Second, we can create filters that affect magnitude and phase independently of each other if we want. Yes, they are inextricably linked, so it’s not magic. We pay the price in delay. That’s the difference between the two 9-tap impulse responses noted earlier. The one that doesn’t start its output until halfway through will take some more time to produce the output (because of that initial four-0 silence) but that delay allows us to manipulate the phase and magnitude independently within certain bounds.

If you look again at the FIR filter’s Impulse Response, notice that the peak is followed by a ringing/smearing of energy that makes up the filter’s response.

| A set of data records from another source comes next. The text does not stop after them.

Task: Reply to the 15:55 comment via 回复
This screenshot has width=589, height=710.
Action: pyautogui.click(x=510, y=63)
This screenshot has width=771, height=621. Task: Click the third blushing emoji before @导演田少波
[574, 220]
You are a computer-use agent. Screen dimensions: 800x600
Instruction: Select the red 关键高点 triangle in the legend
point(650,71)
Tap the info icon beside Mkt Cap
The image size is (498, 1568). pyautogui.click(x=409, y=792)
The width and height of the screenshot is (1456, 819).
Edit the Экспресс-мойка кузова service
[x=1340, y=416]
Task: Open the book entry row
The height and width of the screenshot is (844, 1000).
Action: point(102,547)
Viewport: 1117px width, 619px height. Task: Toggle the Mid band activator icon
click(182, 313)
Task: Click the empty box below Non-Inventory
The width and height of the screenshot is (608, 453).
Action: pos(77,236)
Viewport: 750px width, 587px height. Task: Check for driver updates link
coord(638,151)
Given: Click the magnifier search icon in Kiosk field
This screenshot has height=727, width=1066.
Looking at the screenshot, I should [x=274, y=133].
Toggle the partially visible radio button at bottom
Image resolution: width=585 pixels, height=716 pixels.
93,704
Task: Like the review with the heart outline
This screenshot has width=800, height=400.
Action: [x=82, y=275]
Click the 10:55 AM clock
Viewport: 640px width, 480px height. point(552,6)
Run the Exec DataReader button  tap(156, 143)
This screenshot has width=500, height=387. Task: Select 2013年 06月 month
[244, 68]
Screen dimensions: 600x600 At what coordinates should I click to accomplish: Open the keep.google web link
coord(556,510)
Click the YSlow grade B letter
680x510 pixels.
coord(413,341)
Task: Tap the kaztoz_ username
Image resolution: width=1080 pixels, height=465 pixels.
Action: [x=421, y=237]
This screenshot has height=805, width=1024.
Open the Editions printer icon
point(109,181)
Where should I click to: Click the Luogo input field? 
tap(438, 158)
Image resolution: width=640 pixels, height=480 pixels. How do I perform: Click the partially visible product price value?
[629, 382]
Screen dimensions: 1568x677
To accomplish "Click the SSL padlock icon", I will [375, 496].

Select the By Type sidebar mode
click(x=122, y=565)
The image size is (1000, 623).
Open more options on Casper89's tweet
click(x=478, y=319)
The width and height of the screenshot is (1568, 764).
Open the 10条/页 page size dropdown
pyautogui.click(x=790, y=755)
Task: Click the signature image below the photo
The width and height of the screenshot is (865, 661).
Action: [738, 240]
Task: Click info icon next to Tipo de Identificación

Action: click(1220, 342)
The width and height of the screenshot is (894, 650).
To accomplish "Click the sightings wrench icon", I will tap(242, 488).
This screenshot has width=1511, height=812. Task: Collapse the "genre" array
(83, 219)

Such is the nature of things – we can’t have a filter that creates output before it receives input – that would violate causality and probably explode the universe (if you figure out how to get this to work, call me and we’ll go to Vegas).

But we can have a filter that has a bit of delay (a bunch of 0-value samples) before the IR peak – and be able to implement filters that can manipulate magnitude and phase in a way that causes the IR to “smear” forward in time. For example, Figure 7 shows the same bandpass filter response from earlier, only with linear-phase.

Figure 7.

The magnitude response is the same, but the wiggles in the IR now extend in both directions – forward and backwards from the main peak. Because of this, the main peak arrival can’t be at the beginning of the filter’s value list – we have to push it back to allow room for some non-zero sample values before the peak happens. This is at the heart of why linear-phase FIR filters cause delay. It’s not “latency,” it’s part of the filter’s response before we get to the IR peak.

How much delay is required depends on the type of response we’re trying to implement, and what frequency ranges we want our filter to affect. In general, extending the filter’s response to lower frequencies requires more time (because T = 1/f). To dig deeper into this concept, see “FIR-ward Thinking” by Pat Brown on ProSoundWeb.

The Grand Compromise

But this is the practical limitation that prevents FIR from being more widely used in live sound applications. We need things to happen quickly. To affect lower frequencies with the filter, we have to remember that those frequencies take longer to happen (longer cycle time) and so we need to use longer and longer filters (more samples). That means more math, more system resources, and if we’re looking to go after phase separately, more delay through the filter.

The pro audio industry seems to have pretty much settled on a compromise where we are happy to tolerate a handful of milliseconds of delay in order to linearize the phase of our loudspeakers throughout the majority of the audible bandwidth – say, from 350 Hz on up – and below that point, we quickly get into diminishing returns, as every time we want to extend our filter resolution down an octave, we have to double the filter length.

As a closing example, Figure 8 shows the same linear-phase bandpass filter as before, with the bottom pane showing the Log view of the response, which better shows us the low-level details that aren’t visible in the Linear view. We can see that the filter’s IR occupies more than 15 milliseconds worth of time, and so we need an FIR filter that is long enough to accommodate that (and we typically also end up using something called a data window to “fade down” the tails to 0 towards the ends of the filter to avoid various undesirable effects).

Figure 8.

At 48 kHz, we might use a 1024-tap filter (1024 samples) which is 21.3 ms long, and since the IR peak is centered, will produce 512 samples (10.7 ms) of delay. That’s probably too much for a typical live sound application – but if we start to use shorter filter lengths, we’ll have to start truncating the “skirts” of the IR, which causes error in the frequency response.

If you’d like to explore these concepts yourself, two common choices for generating custom FIR filters are FIR Creator from Eclipse Audio (eclipseaudio.com), which offers a free demo version, and FilterHose from HX Audio Lab (hxaudiolab.com), which offers a free LT version.